On April 10, 2012 I set out on a trip to France with the French class. It was crazy, fun, stimulating, and an action-packed ten days. For the first five days our group was separated and we began our family stay. My French family consisted of three children, Laëtitia (17), Natacha (15), and Cyril (11). The parents were Philippe and Fabienne, a heating technician and an engineer in aerospace, respectively. The family spoke varying degrees of English. Laëtitia was the best at English, while the father, Philippe, knew very little, though one night at dinner he announced that he would try to learn.
The family was extremely kind to me and I honestly never wanted to leave.
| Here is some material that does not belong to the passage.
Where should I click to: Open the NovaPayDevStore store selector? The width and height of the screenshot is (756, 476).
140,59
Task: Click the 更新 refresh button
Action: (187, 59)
One day I realized how much of a bond I had formed with this family when Natacha told me that she was going with her father and brother to the Olympic Soccer match. This was only a day after I had to say goodbye to Laë titia, because she was going to Brittany for the rest of the week. Unfortunately, the family had been unable to get me a ticket to go to the match with them so I had to stay home with Fabienne as they went to the match without me. I was pleasantly surprised, however, after they left because Fabienne told me she was going to take me out and we were going to have fun sight-seeing. We went to La Défense, named after the statue La Défense de Paris that honors the Parisian resistance during the Franco-Prussian War. Fabienne called it “Little New York” as it’s one of the only places you’ll see skyscrapers, and it looks like a mini-version of New York. After a few hours, we went back home and we watched the soccer match on TV. It was against Lyon and Marseille. We were rooting for Marseille because it’s where Philippe is from. The match went into overtime and Marseille won by scoring the only point of the game. Fabienne and I went to bed and it was morning when Philippe, Natacha, and Cyril returned. Natacha brought me back a scarf from the match with the names of the two teams. (It’s now hanging in my bedroom). I thanked her and hugged her–I learned that the French aren’t used to hugging. Twice I tried to hug Natacha during my stay. The first time she stood there awkwardly while I was holding her. The second time, she kissed my cheek instead when I went in for the hug. Leaving my French family was one of the hardest things I’ve ever done. Thanks to email, I’m able to keep in touch with them.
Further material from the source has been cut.